Что могло заменить устаревшую систему понятий Шенберга? Мессиан дал первую часть ответа. В 1946 году он планировал “балет о времени” – произведение, в котором собирался “разработать тембры, длительность и нюансы в соответствии с принципами сериализма”. Летом 1949-го он взялся за работу над фортепианным этюдом Mode de valeurs et d’intensites (“Лады длительностей и интенсивностей”[77]), который стал трамплином для новой композиторской техники, получившей название “тотальный сериализм”.
Культивируя ритмическое разнообразие, Мессиан решил, что длительности – шестнадцатые, восьмые, четвертные и т. д. – должны быть расположены на шкале параллельно высоте звуков. Он также сделал ряды динамических обозначений (ppp, fff, pp, ff и т. д.) и артикуляции (акцент, staccato, legato и т. д.). Отдельной ноте всегда предписывались одинаковые обозначения. Таким образом, верхняя ми-бемоль верхней октавы, всегда 32-я, всегда играется ppp и (почти) всегда legato. Идея “ритмических шкал” не была новой, о них уже размышляли Чарлз Сигер и Генри Кауэлл. Мессиан, однако, был первым, кто скоординировал все переменные в одной системе.
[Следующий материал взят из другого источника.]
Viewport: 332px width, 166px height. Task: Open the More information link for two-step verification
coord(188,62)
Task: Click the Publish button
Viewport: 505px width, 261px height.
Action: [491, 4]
“Лады длительности и интенсивности”, опубликованные в сборнике “Четыре ритмических этюда для фортепиано”, потрясли всех бывших и настоящих учеников Мессиана, включая Булеза, Жана Барраке и Карела Гуйвартса. Это была та самая максимально дифференцированная музыка, которую они искали. Барраке на самом деле уже занимался сериализацией ритма и регистра и вскоре, в 1952-м, испробовал свой метод в действии в беспорядочной, остро выразительной фортепианной сонате. Но Булез пошел дальше всех, организовав параметры Мессиана – высоту тона, длительность, динамику и артикуляцию – в группы по 12 значений, в духе додекафонии. Тоны не повторяются, пока не прозвучат все двенадцать. Длительности не повторяются, пока все двенадцать не использованы. Громкость и артикуляция варьируются от отрезка к отрезку. Результатом этого оказывается музыка в постоянном движении.